Study material Start Marker

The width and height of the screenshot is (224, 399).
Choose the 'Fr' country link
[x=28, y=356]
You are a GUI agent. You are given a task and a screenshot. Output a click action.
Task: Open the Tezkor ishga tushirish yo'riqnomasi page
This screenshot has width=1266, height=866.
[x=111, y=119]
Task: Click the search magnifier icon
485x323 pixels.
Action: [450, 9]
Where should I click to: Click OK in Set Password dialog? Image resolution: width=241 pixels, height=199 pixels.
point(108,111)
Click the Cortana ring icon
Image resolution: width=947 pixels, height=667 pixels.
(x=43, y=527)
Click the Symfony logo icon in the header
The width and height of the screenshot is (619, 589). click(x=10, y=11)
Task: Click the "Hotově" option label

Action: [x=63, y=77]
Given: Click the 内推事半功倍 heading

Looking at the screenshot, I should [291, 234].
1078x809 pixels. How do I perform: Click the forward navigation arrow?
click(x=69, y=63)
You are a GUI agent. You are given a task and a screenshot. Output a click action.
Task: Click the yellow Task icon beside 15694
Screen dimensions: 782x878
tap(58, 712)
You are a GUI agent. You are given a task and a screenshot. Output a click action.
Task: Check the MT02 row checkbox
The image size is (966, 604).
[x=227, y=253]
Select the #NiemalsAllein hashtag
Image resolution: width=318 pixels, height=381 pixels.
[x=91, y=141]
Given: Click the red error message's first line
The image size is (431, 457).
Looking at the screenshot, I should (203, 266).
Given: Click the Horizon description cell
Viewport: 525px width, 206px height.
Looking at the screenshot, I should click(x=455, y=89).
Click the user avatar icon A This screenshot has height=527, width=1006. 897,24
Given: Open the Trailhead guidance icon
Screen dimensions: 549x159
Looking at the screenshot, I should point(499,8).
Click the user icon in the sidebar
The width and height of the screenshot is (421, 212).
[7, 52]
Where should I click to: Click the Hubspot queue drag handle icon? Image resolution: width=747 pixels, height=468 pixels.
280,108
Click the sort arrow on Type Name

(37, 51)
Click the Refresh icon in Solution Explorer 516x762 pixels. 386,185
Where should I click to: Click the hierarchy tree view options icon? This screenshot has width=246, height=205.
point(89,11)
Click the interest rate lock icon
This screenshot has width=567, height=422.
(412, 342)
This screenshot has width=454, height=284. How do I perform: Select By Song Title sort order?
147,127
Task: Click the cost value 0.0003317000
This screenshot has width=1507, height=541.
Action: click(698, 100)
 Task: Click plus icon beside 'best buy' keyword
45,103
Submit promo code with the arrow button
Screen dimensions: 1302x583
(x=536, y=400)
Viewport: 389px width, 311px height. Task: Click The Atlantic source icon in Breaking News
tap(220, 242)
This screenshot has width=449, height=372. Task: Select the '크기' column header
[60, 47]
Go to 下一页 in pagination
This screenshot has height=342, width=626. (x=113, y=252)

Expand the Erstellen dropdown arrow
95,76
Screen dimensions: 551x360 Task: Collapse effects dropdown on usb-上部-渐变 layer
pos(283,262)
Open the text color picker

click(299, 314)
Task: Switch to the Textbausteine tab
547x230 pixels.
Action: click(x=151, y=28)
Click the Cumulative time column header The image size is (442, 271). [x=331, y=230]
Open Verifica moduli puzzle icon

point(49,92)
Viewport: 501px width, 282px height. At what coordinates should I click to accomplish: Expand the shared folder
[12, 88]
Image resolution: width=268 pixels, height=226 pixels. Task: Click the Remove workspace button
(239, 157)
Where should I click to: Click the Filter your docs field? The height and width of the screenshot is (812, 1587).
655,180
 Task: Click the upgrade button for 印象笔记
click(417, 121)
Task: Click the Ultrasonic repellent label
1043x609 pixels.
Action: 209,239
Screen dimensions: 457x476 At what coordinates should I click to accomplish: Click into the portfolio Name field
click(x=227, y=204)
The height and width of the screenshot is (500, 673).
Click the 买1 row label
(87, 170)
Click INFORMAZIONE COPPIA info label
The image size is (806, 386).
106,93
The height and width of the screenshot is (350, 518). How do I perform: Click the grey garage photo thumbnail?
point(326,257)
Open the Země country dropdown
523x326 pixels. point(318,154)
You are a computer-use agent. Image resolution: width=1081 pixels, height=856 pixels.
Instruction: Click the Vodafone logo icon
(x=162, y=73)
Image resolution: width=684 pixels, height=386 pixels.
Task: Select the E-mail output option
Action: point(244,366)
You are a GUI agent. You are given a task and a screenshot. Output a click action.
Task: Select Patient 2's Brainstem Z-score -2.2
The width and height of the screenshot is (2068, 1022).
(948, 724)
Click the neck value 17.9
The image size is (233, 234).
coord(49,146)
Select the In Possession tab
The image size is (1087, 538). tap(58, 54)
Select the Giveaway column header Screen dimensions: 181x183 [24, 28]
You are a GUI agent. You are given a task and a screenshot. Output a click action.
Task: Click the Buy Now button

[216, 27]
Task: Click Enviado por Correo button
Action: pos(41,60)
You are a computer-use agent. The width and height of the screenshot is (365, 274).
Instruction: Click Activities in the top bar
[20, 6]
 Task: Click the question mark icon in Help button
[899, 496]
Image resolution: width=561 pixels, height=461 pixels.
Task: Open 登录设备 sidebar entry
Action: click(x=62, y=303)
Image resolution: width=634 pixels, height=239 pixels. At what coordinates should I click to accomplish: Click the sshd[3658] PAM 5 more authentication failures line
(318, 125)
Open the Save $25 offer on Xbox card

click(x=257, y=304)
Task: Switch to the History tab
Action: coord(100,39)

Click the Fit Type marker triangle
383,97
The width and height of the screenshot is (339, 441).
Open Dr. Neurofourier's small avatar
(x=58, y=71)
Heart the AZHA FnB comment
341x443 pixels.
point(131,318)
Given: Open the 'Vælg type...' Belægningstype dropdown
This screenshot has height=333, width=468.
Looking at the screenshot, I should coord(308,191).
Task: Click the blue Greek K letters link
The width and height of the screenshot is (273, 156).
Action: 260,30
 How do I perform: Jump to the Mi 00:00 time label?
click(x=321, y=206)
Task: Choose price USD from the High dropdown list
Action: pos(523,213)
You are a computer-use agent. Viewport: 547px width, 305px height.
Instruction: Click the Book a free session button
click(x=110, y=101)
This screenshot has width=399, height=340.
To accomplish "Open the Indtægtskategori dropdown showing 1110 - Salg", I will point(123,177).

Study material End Marker

## [Aim of the task]
Please set down all the data word for word.

## [Result of this exercise]
The width and height of the screenshot is (224, 399).
Choose the 'Fr' country link
[x=28, y=356]
You are a GUI agent. You are given a task and a screenshot. Output a click action.
Task: Open the Tezkor ishga tushirish yo'riqnomasi page
This screenshot has width=1266, height=866.
[x=111, y=119]
Task: Click the search magnifier icon
485x323 pixels.
Action: [450, 9]
Where should I click to: Click OK in Set Password dialog? Image resolution: width=241 pixels, height=199 pixels.
point(108,111)
Click the Cortana ring icon
Image resolution: width=947 pixels, height=667 pixels.
(x=43, y=527)
Click the Symfony logo icon in the header
The width and height of the screenshot is (619, 589). click(x=10, y=11)
Task: Click the "Hotově" option label

Action: [x=63, y=77]
Given: Click the 内推事半功倍 heading

Looking at the screenshot, I should [291, 234].
1078x809 pixels. How do I perform: Click the forward navigation arrow?
click(x=69, y=63)
You are a GUI agent. You are given a task and a screenshot. Output a click action.
Task: Click the yellow Task icon beside 15694
Screen dimensions: 782x878
tap(58, 712)
You are a GUI agent. You are given a task and a screenshot. Output a click action.
Task: Check the MT02 row checkbox
The image size is (966, 604).
[x=227, y=253]
Select the #NiemalsAllein hashtag
Image resolution: width=318 pixels, height=381 pixels.
[x=91, y=141]
Given: Click the red error message's first line
The image size is (431, 457).
Looking at the screenshot, I should (203, 266).
Given: Click the Horizon description cell
Viewport: 525px width, 206px height.
Looking at the screenshot, I should click(x=455, y=89).
Click the user avatar icon A This screenshot has height=527, width=1006. 897,24
Given: Open the Trailhead guidance icon
Screen dimensions: 549x159
Looking at the screenshot, I should point(499,8).
Click the user icon in the sidebar
The width and height of the screenshot is (421, 212).
[7, 52]
Where should I click to: Click the Hubspot queue drag handle icon? Image resolution: width=747 pixels, height=468 pixels.
280,108
Click the sort arrow on Type Name

(37, 51)
Click the Refresh icon in Solution Explorer 516x762 pixels. 386,185
Where should I click to: Click the hierarchy tree view options icon? This screenshot has width=246, height=205.
point(89,11)
Click the interest rate lock icon
This screenshot has width=567, height=422.
(412, 342)
This screenshot has width=454, height=284. How do I perform: Select By Song Title sort order?
147,127
Task: Click the cost value 0.0003317000
This screenshot has width=1507, height=541.
Action: click(698, 100)
 Task: Click plus icon beside 'best buy' keyword
45,103
Submit promo code with the arrow button
Screen dimensions: 1302x583
(x=536, y=400)
Viewport: 389px width, 311px height. Task: Click The Atlantic source icon in Breaking News
tap(220, 242)
This screenshot has width=449, height=372. Task: Select the '크기' column header
[60, 47]
Go to 下一页 in pagination
This screenshot has height=342, width=626. (x=113, y=252)

Expand the Erstellen dropdown arrow
95,76
Screen dimensions: 551x360 Task: Collapse effects dropdown on usb-上部-渐变 layer
pos(283,262)
Open the text color picker

click(299, 314)
Task: Switch to the Textbausteine tab
547x230 pixels.
Action: click(x=151, y=28)
Click the Cumulative time column header The image size is (442, 271). [x=331, y=230]
Open Verifica moduli puzzle icon

point(49,92)
Viewport: 501px width, 282px height. At what coordinates should I click to accomplish: Expand the shared folder
[12, 88]
Image resolution: width=268 pixels, height=226 pixels. Task: Click the Remove workspace button
(239, 157)
Where should I click to: Click the Filter your docs field? The height and width of the screenshot is (812, 1587).
655,180
 Task: Click the upgrade button for 印象笔记
click(417, 121)
Task: Click the Ultrasonic repellent label
1043x609 pixels.
Action: 209,239
Screen dimensions: 457x476 At what coordinates should I click to accomplish: Click into the portfolio Name field
click(x=227, y=204)
The height and width of the screenshot is (500, 673).
Click the 买1 row label
(87, 170)
Click INFORMAZIONE COPPIA info label
The image size is (806, 386).
106,93
The height and width of the screenshot is (350, 518). How do I perform: Click the grey garage photo thumbnail?
point(326,257)
Open the Země country dropdown
523x326 pixels. point(318,154)
You are a computer-use agent. Image resolution: width=1081 pixels, height=856 pixels.
Instruction: Click the Vodafone logo icon
(x=162, y=73)
Image resolution: width=684 pixels, height=386 pixels.
Task: Select the E-mail output option
Action: point(244,366)
You are a GUI agent. You are given a task and a screenshot. Output a click action.
Task: Select Patient 2's Brainstem Z-score -2.2
The width and height of the screenshot is (2068, 1022).
(948, 724)
Click the neck value 17.9
The image size is (233, 234).
coord(49,146)
Select the In Possession tab
The image size is (1087, 538). tap(58, 54)
Select the Giveaway column header Screen dimensions: 181x183 [24, 28]
You are a GUI agent. You are given a task and a screenshot. Output a click action.
Task: Click the Buy Now button

[216, 27]
Task: Click Enviado por Correo button
Action: pos(41,60)
You are a computer-use agent. The width and height of the screenshot is (365, 274).
Instruction: Click Activities in the top bar
[20, 6]
 Task: Click the question mark icon in Help button
[899, 496]
Image resolution: width=561 pixels, height=461 pixels.
Task: Open 登录设备 sidebar entry
Action: click(x=62, y=303)
Image resolution: width=634 pixels, height=239 pixels. At what coordinates should I click to accomplish: Click the sshd[3658] PAM 5 more authentication failures line
(318, 125)
Open the Save $25 offer on Xbox card

click(x=257, y=304)
Task: Switch to the History tab
Action: coord(100,39)

Click the Fit Type marker triangle
383,97
The width and height of the screenshot is (339, 441).
Open Dr. Neurofourier's small avatar
(x=58, y=71)
Heart the AZHA FnB comment
341x443 pixels.
point(131,318)
Given: Open the 'Vælg type...' Belægningstype dropdown
This screenshot has height=333, width=468.
Looking at the screenshot, I should coord(308,191).
Task: Click the blue Greek K letters link
The width and height of the screenshot is (273, 156).
Action: 260,30
 How do I perform: Jump to the Mi 00:00 time label?
click(x=321, y=206)
Task: Choose price USD from the High dropdown list
Action: pos(523,213)
You are a computer-use agent. Viewport: 547px width, 305px height.
Instruction: Click the Book a free session button
click(x=110, y=101)
This screenshot has width=399, height=340.
To accomplish "Open the Indtægtskategori dropdown showing 1110 - Salg", I will point(123,177).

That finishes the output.